The real number is probably far higher but let’s use that.
Depending on sources, there are fewer than 50,000 electric car charging positions in the U.S. and they are mostly of a kind that charge slowly, very slowly in fact compared to the time it takes to fill up a gasoline tank.
Do the math. If gasoline pumps and current electric fueling positions were comparable, and they are not for now because of technology, the deficit is 1.6 million positions. Let’s leave it to experts to come up with the actual figures but the illustration gives us a good layman’s notion of the gap.
Example: In New Jersey the law says if you sell gasoline to anyone, you have to sell it to evryone. That ‘s why a Costco gas station plaza in Mercer County New Jersey has to sell gasoline even to non-Costco members. That plaza by observation fuels thousand and thousands of vehicles every week. It has about 20 gasoline pumps. It does not seem to have an electric charge station.
Clearly, we are several million fast-charge positions away from what we will need in a very few years. nThe second big problem with electric car charging is time. By all estimate current technology can fully charge a car at a charging position in about 20 to 30 minutes. But if you are used to a two-miute gasoline fill-up, that does not fit your busy life.
Even if we reach a point in an unknown future when many if not most auto owners can fully charge their cars at home, then estimates say it now takes six to as many as 12 hours to do that. That’s not just not ideal, it’s no good. Advancing the technology has to move with the development of charging positions.
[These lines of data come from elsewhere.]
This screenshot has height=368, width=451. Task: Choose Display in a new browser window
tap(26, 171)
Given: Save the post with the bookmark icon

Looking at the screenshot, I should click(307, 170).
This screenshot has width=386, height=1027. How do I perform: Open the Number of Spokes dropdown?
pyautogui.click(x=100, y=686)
The pending infrastructure bill must be passed to encourage and provide support for that investment, one that in turn has to be made by the oil and auto industries with the kind of public incentivation provided by the infrastructure legislation.
It contains an initial federal contribution of $7.5 billion for charging positions. But measure that against an estimate from one source that puts the total amount needed to build a large enough national network of charging positions at $50 billion.
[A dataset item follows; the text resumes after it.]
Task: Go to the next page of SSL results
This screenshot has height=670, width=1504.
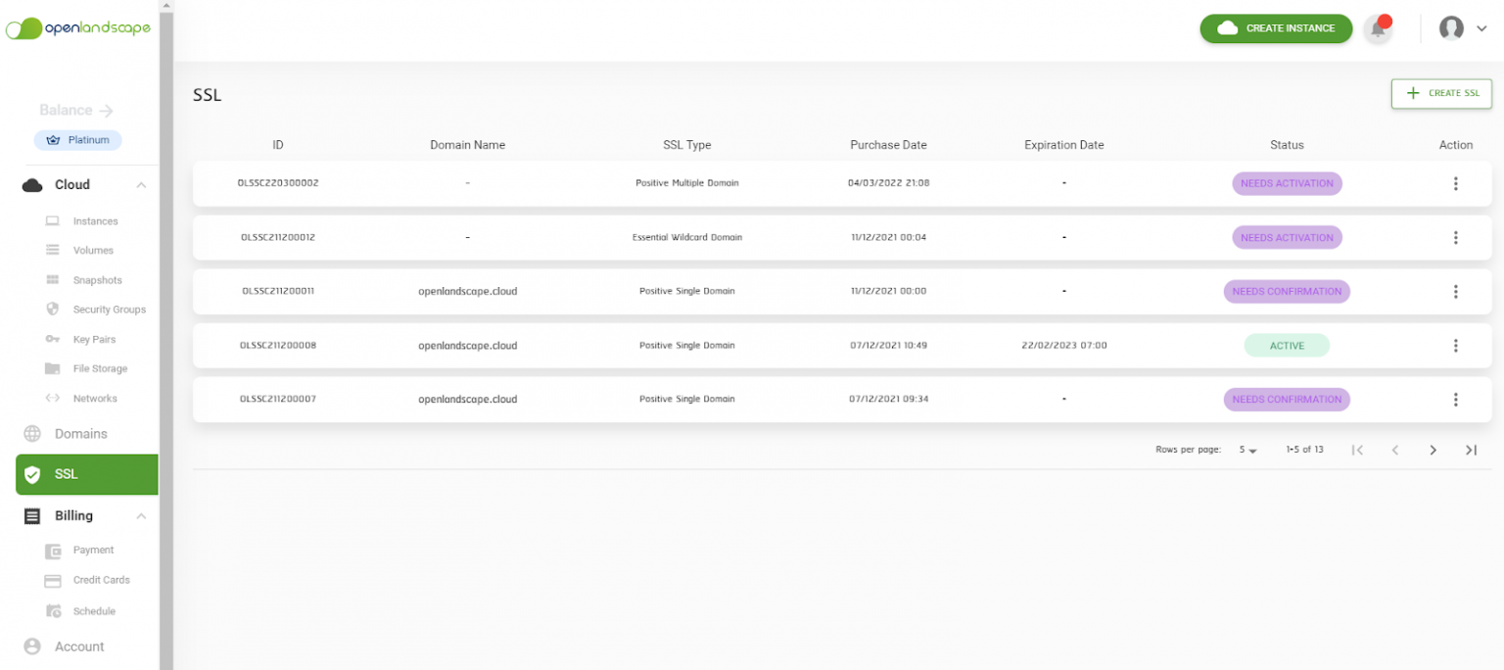Action: (x=1433, y=450)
Ford can make all the electric cars it wants as it takes forward its plan to transition in 15 years to manufacturing only electric vehicles.
But can it sell electric cars if the charging stations to fuel them are few and far between and if the technology has not been advanced to make them reasonably comparable in efficiency to gasoline pumps?
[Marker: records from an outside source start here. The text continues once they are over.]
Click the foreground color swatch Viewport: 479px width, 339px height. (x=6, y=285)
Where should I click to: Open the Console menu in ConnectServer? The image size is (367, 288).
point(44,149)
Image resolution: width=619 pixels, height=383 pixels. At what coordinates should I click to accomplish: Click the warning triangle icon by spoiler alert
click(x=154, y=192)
With other automakers, like Tesla which already bulds its own, Ford will have to invest in electric charging stations.
We need the infrastructure bill now – right now.
Yesterday in fact and, if anything, we need more of it.
Excellent observations. I’d love to get an electric car but have been reluctant precisely because of lack of charging stations. Ford will miscalculate and then taxpayers will be asked to bail them out.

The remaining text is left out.